The Notorious B.I.G., the rapper whose deep-bellied delivery thrust hip hop forward and earned him designation as one of rap’s all-time greats, has proven a fount of fascination since his shock murder at age 24.
Now Brooklyn’s favorite son is the subject of an intimate documentary entitled “Biggie: I Got a Story to Tell” that draws upon candid interviews with his closest family members and friends, set for release on March 1 via Netflix.
The feature-length look into the astronomic ascent and heartbreaking death of the artist born Christopher Wallace comes nearly a quarter-century after he was gunned down in a drive-by shooting as he visited Los Angeles on March 9, 1997, having released just one studio album — “Ready To Die” — in his lifetime.
Its sequel, “Life After Death,” came out 16 days after the rapper’s slaying.

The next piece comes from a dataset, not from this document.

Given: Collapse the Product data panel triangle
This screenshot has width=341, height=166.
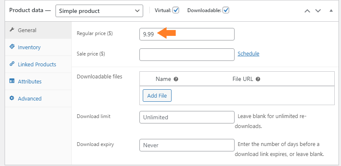Looking at the screenshot, I should click(331, 10).
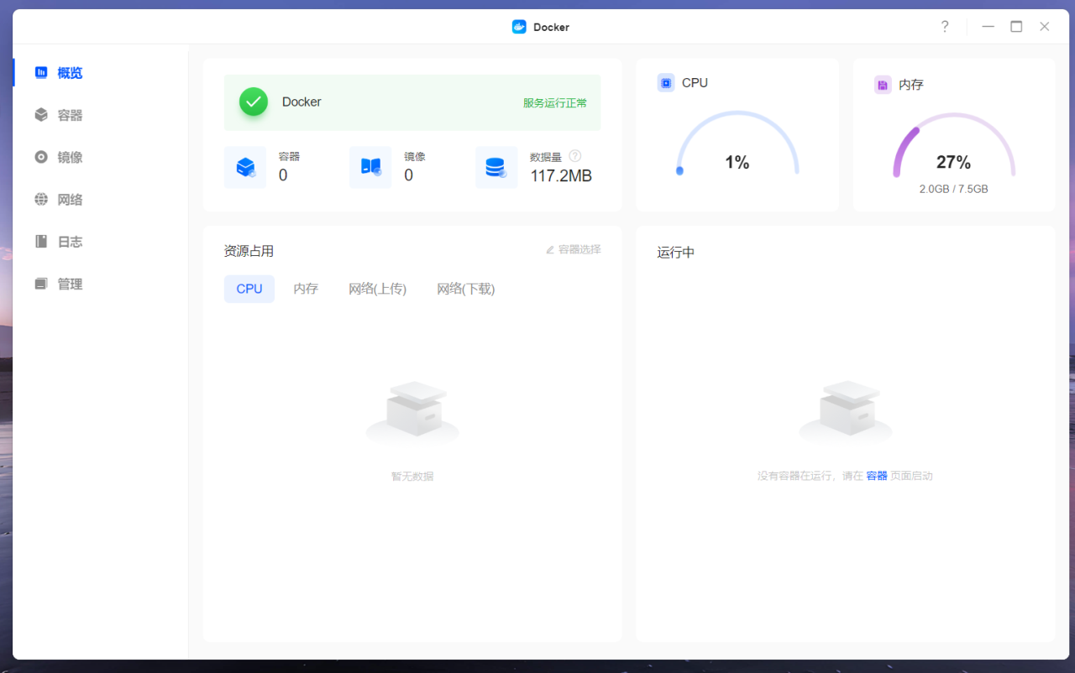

The estate-approved film, co-produced by his mother, traces Biggie’s brief but explosive life: a Catholic schoolboy raised by a Jamaican immigrant in Brooklyn’s Clinton Hill neighborhood, who went from king of the corner selling crack to overnight rap sensation with indelible influence.
It renders a sympathetic portrait of a man who desired the trappings of fame and success but also security for his family, an artist’s artist whose creative energies made him the pride of his city.
“He had a life that had such a profound effect,” said music mogul and documentary co-producer Sean Combs, who then went by Puff Daddy and now is known as P. Diddy.
“It really gave birth to the future of hip hop.”